→ Exercise:
Please copy out all the data. Every detail stays the same.

→ Exercise data:
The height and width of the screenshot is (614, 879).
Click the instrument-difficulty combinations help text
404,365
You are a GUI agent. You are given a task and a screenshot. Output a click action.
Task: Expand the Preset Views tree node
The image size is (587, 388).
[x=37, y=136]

→ Solved problem:
The height and width of the screenshot is (614, 879).
Click the instrument-difficulty combinations help text
404,365
You are a GUI agent. You are given a task and a screenshot. Output a click action.
Task: Expand the Preset Views tree node
The image size is (587, 388).
[x=37, y=136]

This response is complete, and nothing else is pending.